Semi-SMD: Semi-Supervised Metric Depth Estimation Via Surrounding Cameras for Autonomous Driving
Yusen Xie, Zhenmin Huang, Shaojie Shen, Jun Ma
AI summary
Problem
Existing visual-only depth estimation methods suffer from scale ambiguity, high computational costs, and poor semantic boundary clarity, limiting their reliability for precise autonomous driving perception.
Approach
The framework unifies visual, temporal, and semantic features through a lightweight transformer, jointly estimates camera pose using extrinsic parameters, and applies a curvature loss guided by a pre-trained depth world model to refine metric depth.
Key results
- Unified spatial-temporal-semantic transformer reduces computation while boosting accuracy
- Joint pose estimation network integrates depth and extrinsic parameters for improved interpretability and precision
- Curvature loss from a depth world model accelerates convergence and sharpens depth boundaries
- State-of-the-art performance on DDAD and nuScenes datasets for surrounding-camera depth estimation
Why it matters
Provides a scalable, vision-only solution for precise 3D environmental perception, critical for safe autonomous navigation and motion planning.
Abstract
In this paper, we introduce Semi-SMD, a novel metric depth estimation framework tailored for surrounding cameras equipment in autonomous driving. In this work, the input data consists of adjacent surrounding frames and camera parameters. We propose a unified spatial-temporal-semantic fusion module to construct the visual fused features.

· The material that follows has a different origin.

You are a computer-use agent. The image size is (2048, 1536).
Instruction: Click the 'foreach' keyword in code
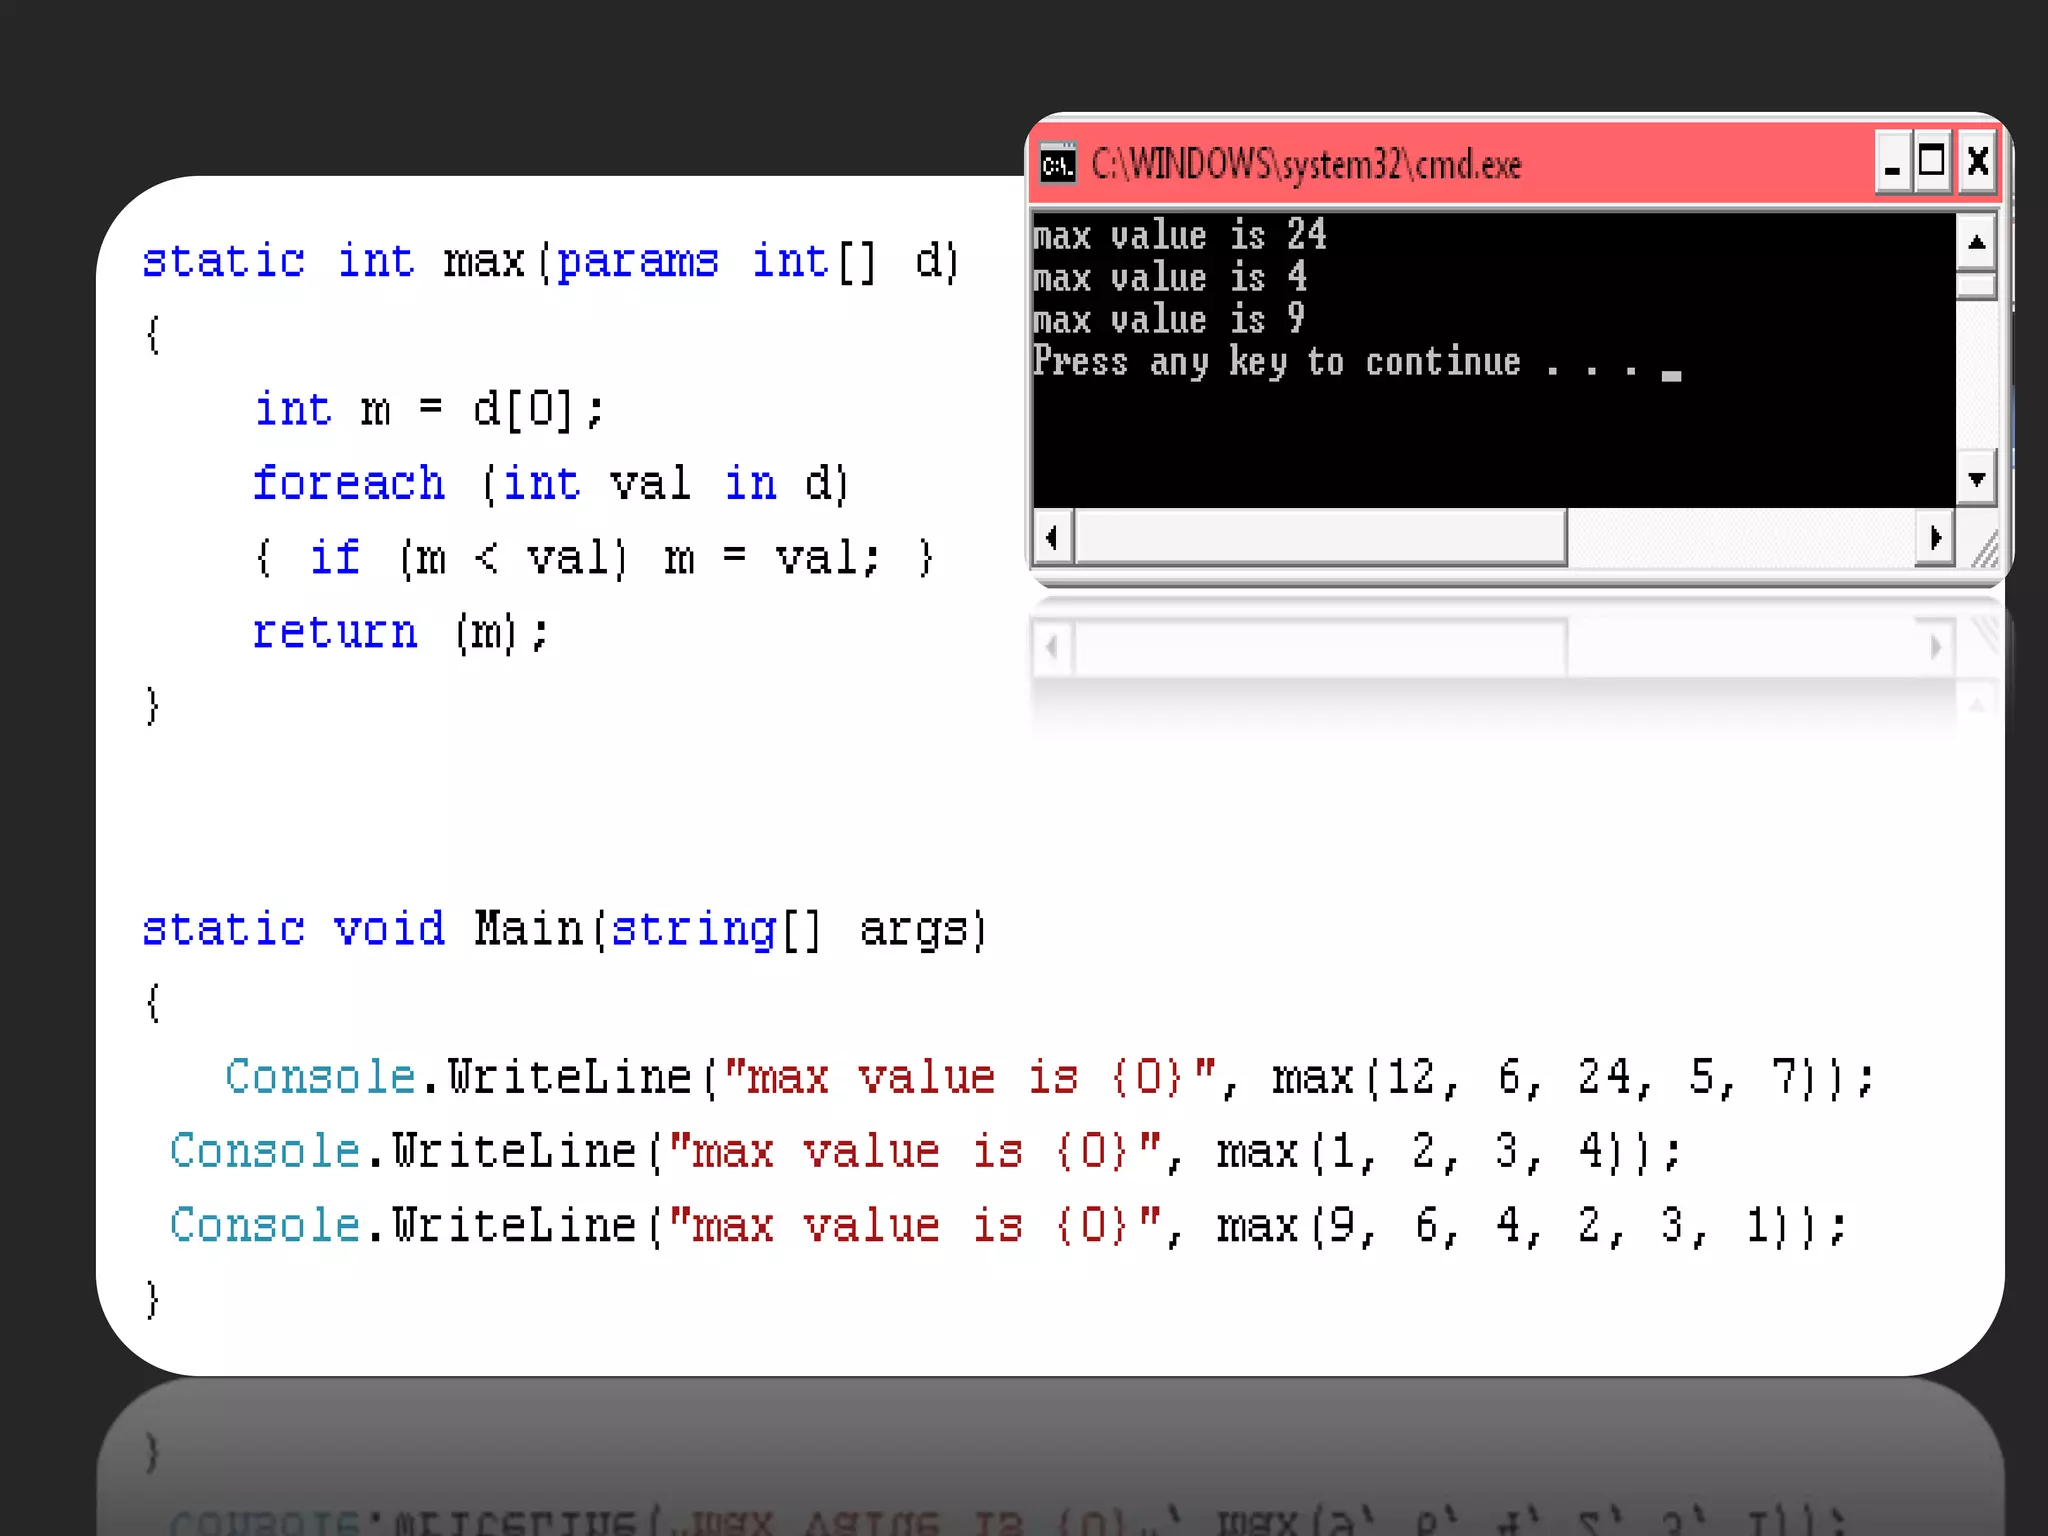[348, 484]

Cross- attention components for surrounding cameras and adjacent frames are utilized to focus on metric scale information re- finement and temporal feature matching. Building on this, we propose a pose estimation framework using surrounding cameras, their corresponding estimated depths, and extrinsic parameters, which effectively address the scale ambiguity in multi-camera setups. Moreover, semantic world model and monocular depth estimation world model are integrated to supervise the depth estimation, which improve the quality of depth estimation. We evaluate our algorithm on DDAD and nuScenes datasets, and the results demonstrate that our method achieves state-of-the-art performance in terms of surrounding camera based depth estimation quality. The source code is available on GitHub1.